HOW DO YOU OVERCOME HUNGER
Do I get hungry? The answer is yes. But these hunger pangs, they do go away, don’t they? And Dr. Jason Fung in as Youtube video interview entitled “Therapeutic Fasting” says that 10 or 15 minutes and hunger passes. And it’s not like you get hungrier and hungrier as the day goes on. Hunger just disappears.

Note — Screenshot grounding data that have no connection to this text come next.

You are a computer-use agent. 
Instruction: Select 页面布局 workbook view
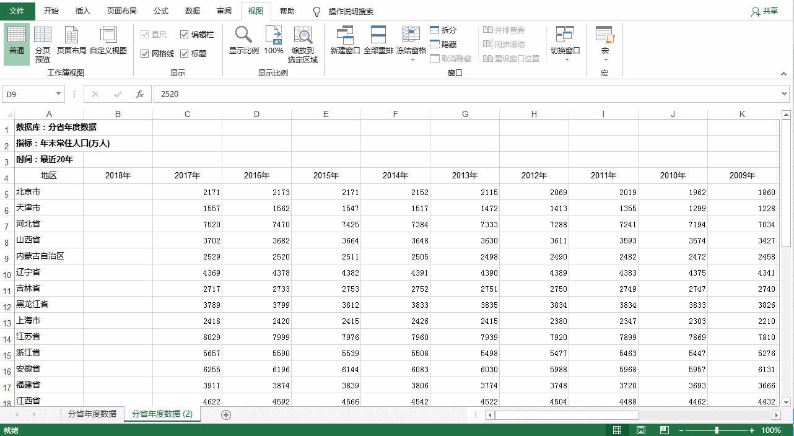tap(71, 42)
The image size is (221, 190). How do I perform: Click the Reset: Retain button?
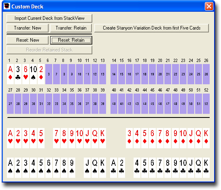[x=71, y=40]
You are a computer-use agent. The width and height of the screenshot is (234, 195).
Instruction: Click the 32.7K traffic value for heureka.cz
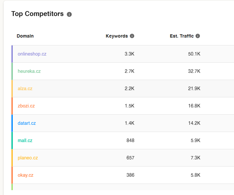coord(194,71)
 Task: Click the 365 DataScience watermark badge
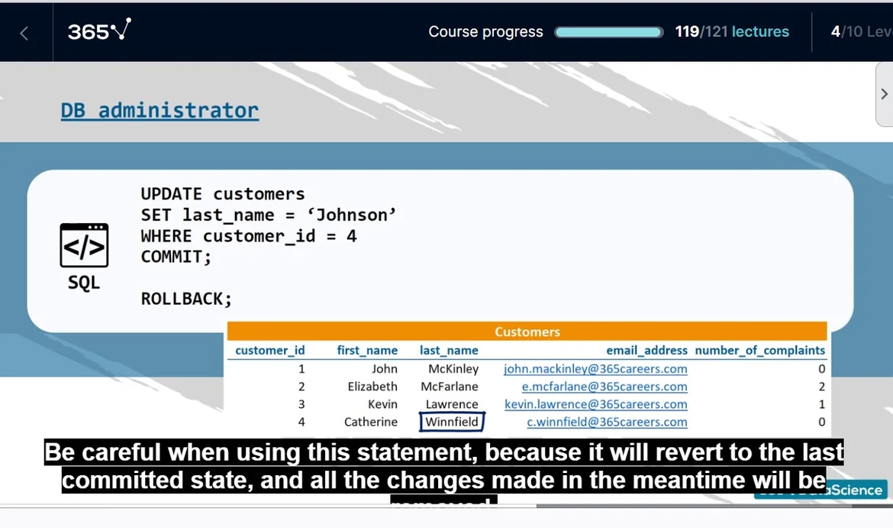click(855, 491)
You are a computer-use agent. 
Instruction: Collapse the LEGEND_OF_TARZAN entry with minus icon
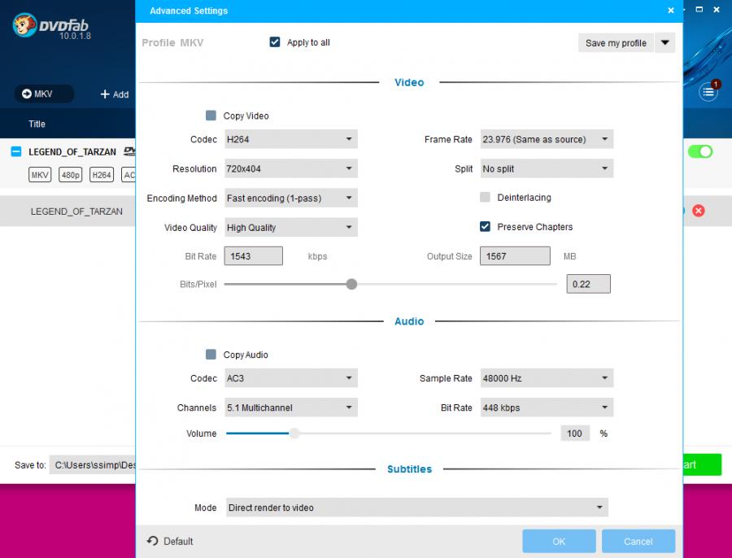15,151
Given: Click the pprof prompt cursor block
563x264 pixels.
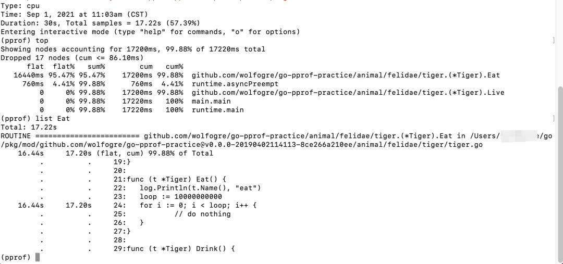Looking at the screenshot, I should 38,257.
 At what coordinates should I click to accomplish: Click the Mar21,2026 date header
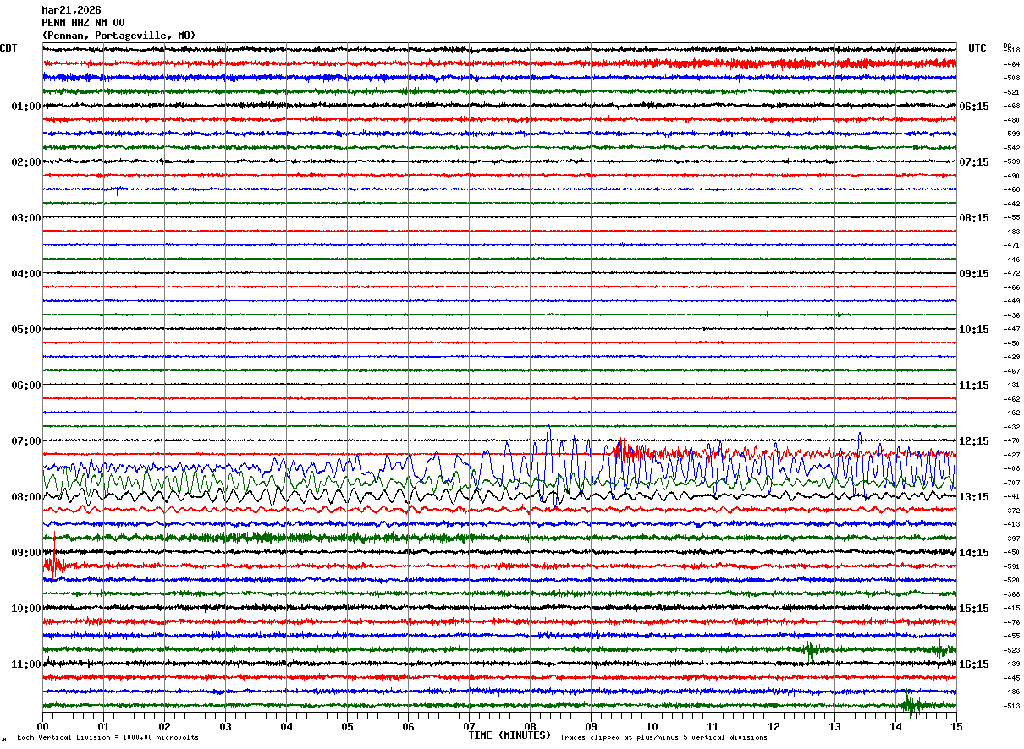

What to take during your fast? There’s nothing much. Anything that triggers a metabolic response like milk, or fruit juices or shakes are to be avoided. Anything that will tell the stomach that it needs to digest something needs to be avoided. But you could have black coffee, or tea, or water. Certainly, you can cheat. It’s not like you’re reporting your fasting to anyone. It’s just you and your discipline. Just remember that it is not the end of the world. Take a sanguine (word-of-the-day) outlook, for tomorrow is another day, and you will be eating again - soon.
HOW DO YOU STAY MOTIVATED
Get out that weighing scale. When you see decreases in bodyweight, and you will see decreases, you will be motivated. Also, don’t forget the sense of purpose or the “whys”. Why do you do it, why do you want to do it. Is it to lose weight so you could fit into a nice pair of tight fitting jeans? Is it to be healthier?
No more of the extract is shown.